Hell N Back by Bakar

ONE: when the present creeps up on you.

I was sure that Hell sounded distinctly of heart monitors and white noise.

Anticipation had to be my least favorite state of being, that and apprehension, dread would always creep in in those moments, worry folding itself in. That following Sunday, both lingered in the room, silently, looming over the bodies that lay.

I stood by the window, watching my younger brother as he laid his curly head atop crisp hospital sheets.

Something about watching him felt so imposing; Peter sat in a plush navy chair, it probably the most comfortable thing in the room but nothing in his posture alluded to that. Despite being slouched over, he was rigid, eyes narrowed in on our Abuelita.

Her dainty, wrinkled hand still enveloped in his.

And it felt all too personal, so morose, it scared me how recluse he'd been.

Her nails were painted, that same cherry red she religiously wore, it chipped over from shaky application.

Back when my life consisted of taking a day at a time, days I wasn't filming, I'd visit her. The nurse that frequented would be on her way out, offering a smile, Abuelita would make a snide comment about how Miss Nancy had a big fancy degree but couldn't warm tea to an appropriate temperature.

She was always so chastising in that way, in small quips but she was old and you couldn't be mad at her for any judgement.
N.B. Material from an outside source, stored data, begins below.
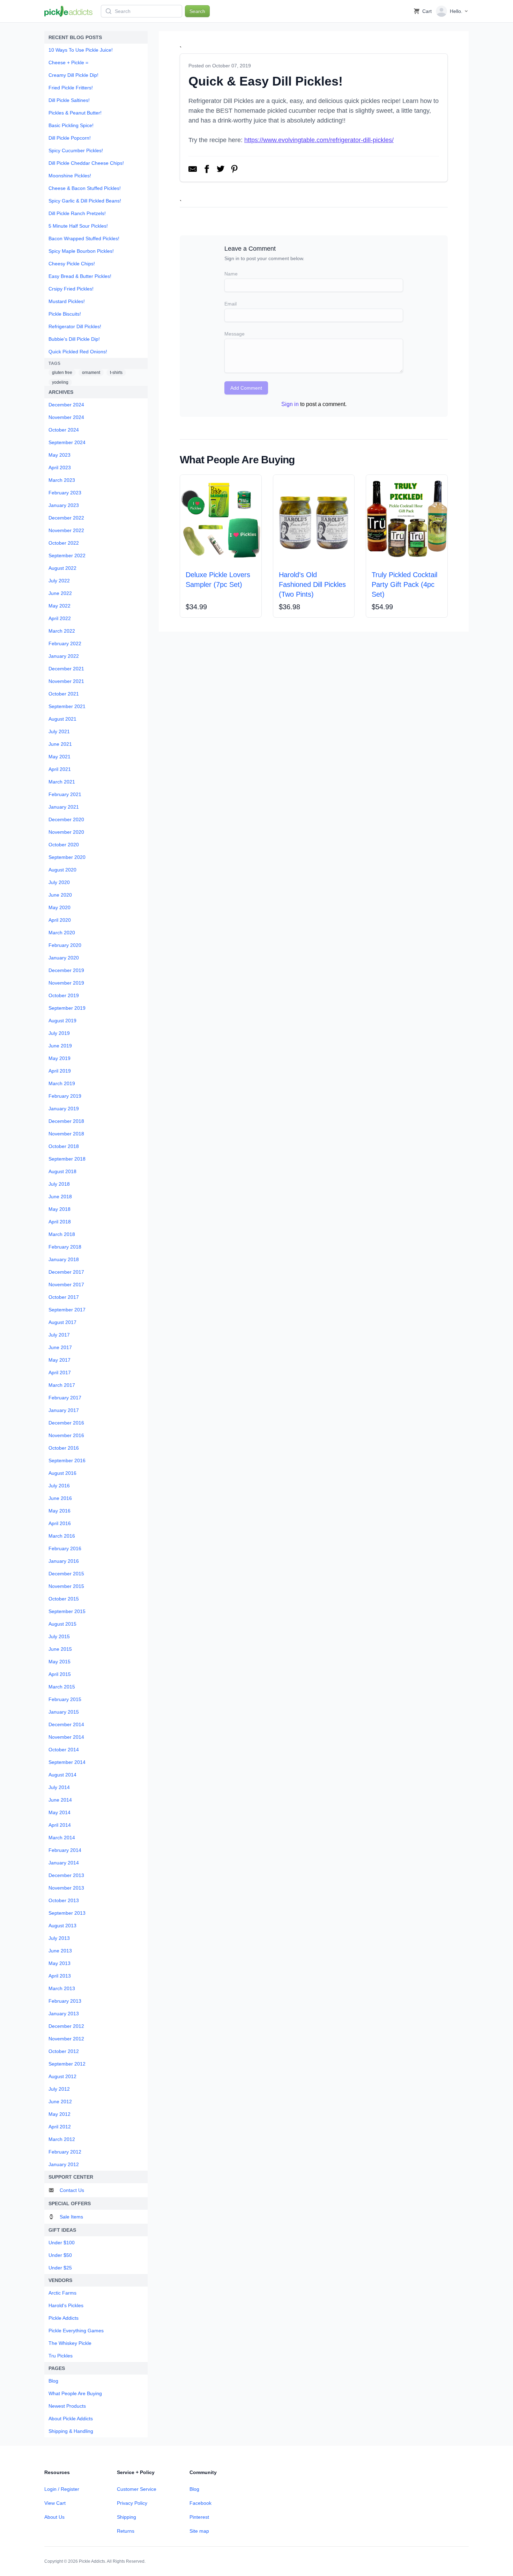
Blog (194, 2489)
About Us (54, 2517)
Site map (199, 2531)
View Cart (55, 2503)
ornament (91, 372)
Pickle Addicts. (92, 2561)
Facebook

And Nancy would laugh it off, promising that she'd make it hotter next time. I'd sink down into the couch beside her, her tiny feet kicked up in the coffee table, and we'd watch telenovelas.

She was bordering 90 and she was sick but her energy rivaled mine... often, it was hard to keep up. Something akin to Soledad constantly governing screen time, she'd tell me old life stories as I painted her nails only stopping to fall back into her favorite show.

She reminisced over the simple life, being a young girl, a dancer in the 50s, meeting Abuelo and him becoming her everything. She go on about the hours she'd spend at the beauty shop before their dates, her memories never faded.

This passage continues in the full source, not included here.